** Brief **
Scan the entries below for the word "Task" and copy every line in which it occurs.

** Records to process **
- - - - -

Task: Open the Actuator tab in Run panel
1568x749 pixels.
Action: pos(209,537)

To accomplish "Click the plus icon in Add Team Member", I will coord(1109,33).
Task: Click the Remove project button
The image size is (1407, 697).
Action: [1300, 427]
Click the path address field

- - - - -

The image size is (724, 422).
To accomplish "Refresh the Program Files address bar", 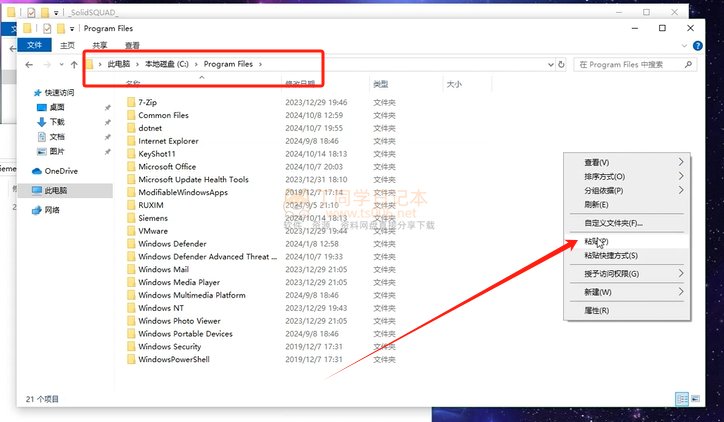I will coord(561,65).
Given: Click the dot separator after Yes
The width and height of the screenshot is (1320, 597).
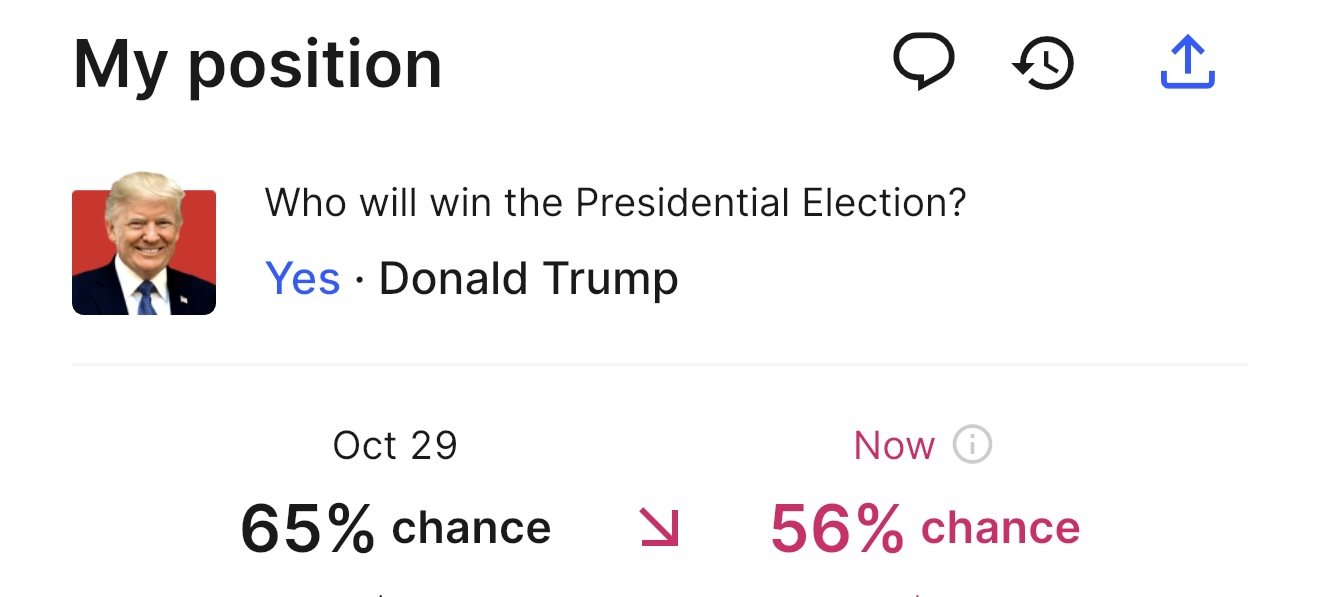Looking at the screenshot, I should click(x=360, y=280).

- - - - -

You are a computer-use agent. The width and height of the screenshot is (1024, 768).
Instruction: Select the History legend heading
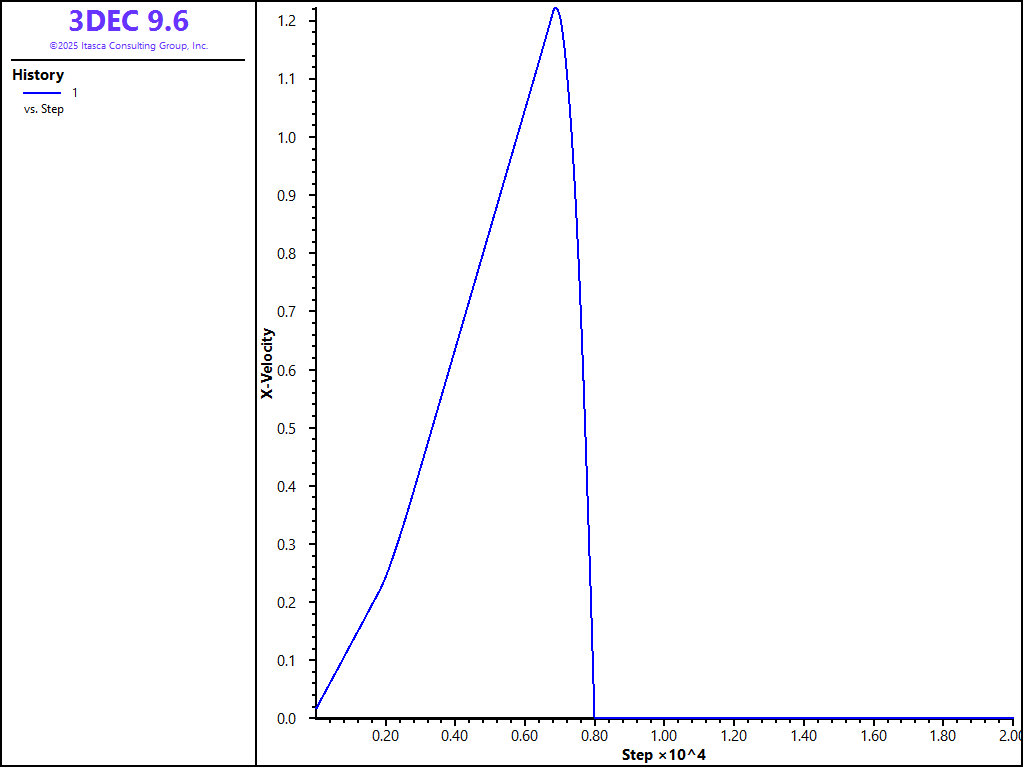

- - - - -

** Answer area **
Task: Open the Actuator tab in Run panel
Task: Click the Remove project button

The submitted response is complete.